WORK TO BE COMPLETED
The part below that opens with the line containing "This screenshot has" and closes with the line containing "Task: Click the High marker icon in legend" should be copied exactly, minus any pictures.

DATASET EXTRACT
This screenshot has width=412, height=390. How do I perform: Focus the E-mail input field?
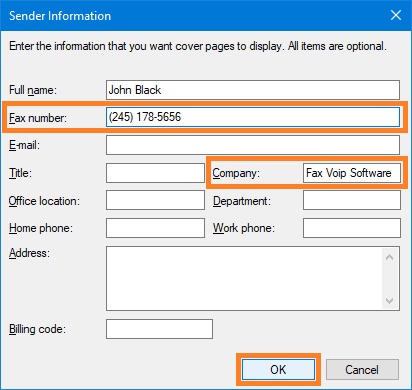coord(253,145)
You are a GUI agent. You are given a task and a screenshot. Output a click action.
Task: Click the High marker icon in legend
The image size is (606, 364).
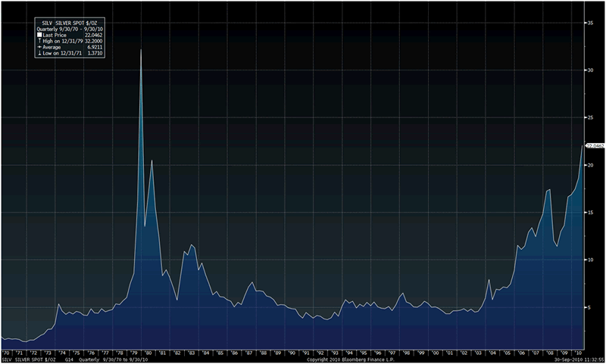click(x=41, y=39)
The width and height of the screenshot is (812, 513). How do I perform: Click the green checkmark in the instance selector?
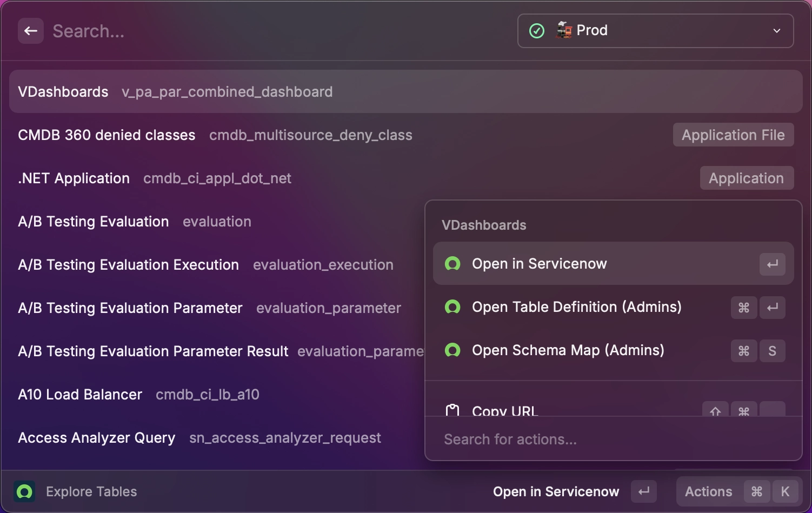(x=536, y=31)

--

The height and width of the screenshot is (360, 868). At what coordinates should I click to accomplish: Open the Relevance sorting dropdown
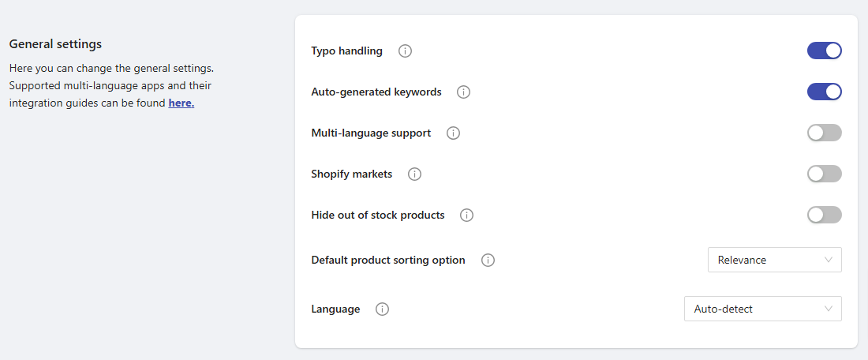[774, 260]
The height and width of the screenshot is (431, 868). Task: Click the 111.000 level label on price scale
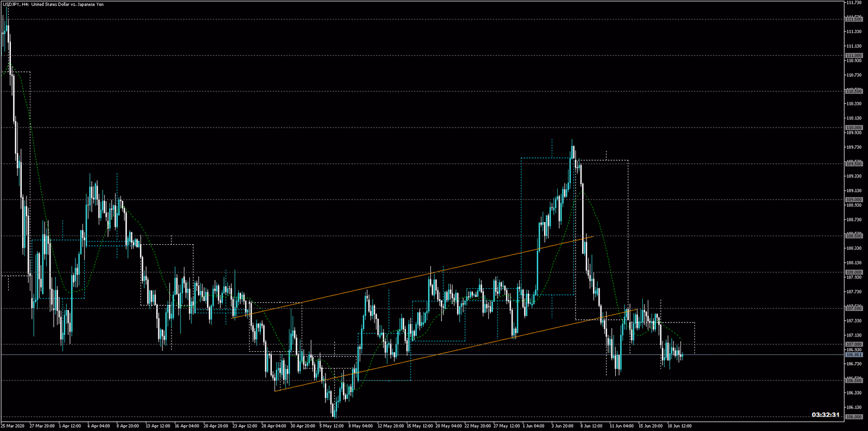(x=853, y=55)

FINISHED EXERCISE
This screenshot has width=412, height=390. How do I perform: Focus the E-mail input field?
coord(253,145)
You are a GUI agent. You are given a task and a screenshot. Output a click action.
Task: Click the High marker icon in legend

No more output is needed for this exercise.